_Excerpt:_
• • • • •

Bodies of at least 65 young men are pulled from river in Syria following 'mass execution'
Chilling scenes greeted the city of Aleppo as dozens of bodies were dragged from a river and lined up on the bank
Beirut
Tuesday 29 January 2013
Related articles
-
UN struggling to cope with 'unrelenting flow' of Syrian refugees
-
Aleppo: Syrian rebels execute teenager Mohammad Kattaa in front of his parents, say reports
-
Syria civil war: President Bashar al-Assad's forces plan assault on rebels in Aleppo
-
Syrian president Assad appoints Wael Nader al-Halq as new PM
The bodies of dozens of executed young men were discovered in a small canal in the Syrian city of Aleppo, before being dragged out and lined up on the muddy riverbank in a chilling scene that underscored the brutality of the country’s grinding civil war.
Foreign journalists were able to access the area and verify reports from rebels and activists that at least 65 corpses had been found in the Quweiq River in Bustan al-Qasr. An Agence France Presse correspondent at the scene said 78 bodies were recovered by the end of the day, with more still in the water, unable to be retrieved due to sniper fire.
In a haunting video posted by activists a cameraman picks his way through the bodies at the riverside. Bloated and mud-caked, many had their hands bound and appeared to have bullet wounds to the head, still seeping blood. After zooming in on 37 corpses – some of whom appear to be in their teens, dressed in jeans and trainers – he lifts his camera to the riverbank in front of him, where at least a dozen more bodies lie in the distance.
Residents gathered at the riverbank to search for missing loved ones.
“My brother disappeared weeks ago when he was crossing [through] the regime-held zone, and we don’t know where he is or what has become of him,” Mohammed Abdel Aziz told AFP as he examined the bodies.
The area of Bustan al-Qasr, a neighbourhood just northeast of the key battleground of Salaheddine, remains contested and has been the scene of intense battles and airstrikes since Aleppo was convulsed by fighting in July.
The city remains divided, as neither side appears able to take the upper hand in the street battles. The 129-mile Quweiq River begins in Turkey and travels through government and rebel held districts of Aleppo before it reaches Bustan al-Qasr.
It remains unclear who the men were, as none were carrying identification.
Both sides have been accused of committing summary executions in the past. While activists and rebels squarely blamed the government, speculating that the men may have been killed further upstream, a regime official told news agencies that the men had been kidnapped by “terrorists” for being pro-government and had been executed in a park on Monday night.
“Now these terrorist groups are creating a media campaign, showing the bodies being recovered from the Quweiq River in an area under their control,” he said.

• • • • •

_Data provided:_
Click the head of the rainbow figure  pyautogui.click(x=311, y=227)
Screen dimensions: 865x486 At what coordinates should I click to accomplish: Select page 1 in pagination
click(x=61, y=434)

• • • • •

_Exercise task:_ Please list the titles shown under "Related articles" in the Aleppo river article.

_Reply to the exercise:_
- UN struggling to cope with 'unrelenting flow' of Syrian refugees
- Aleppo: Syrian rebels execute teenager Mohammad Kattaa in front of his parents, say reports
- Syria civil war: President Bashar al-Assad's forces plan assault on rebels in Aleppo
- Syrian president Assad appoints Wael Nader al-Halq as new PM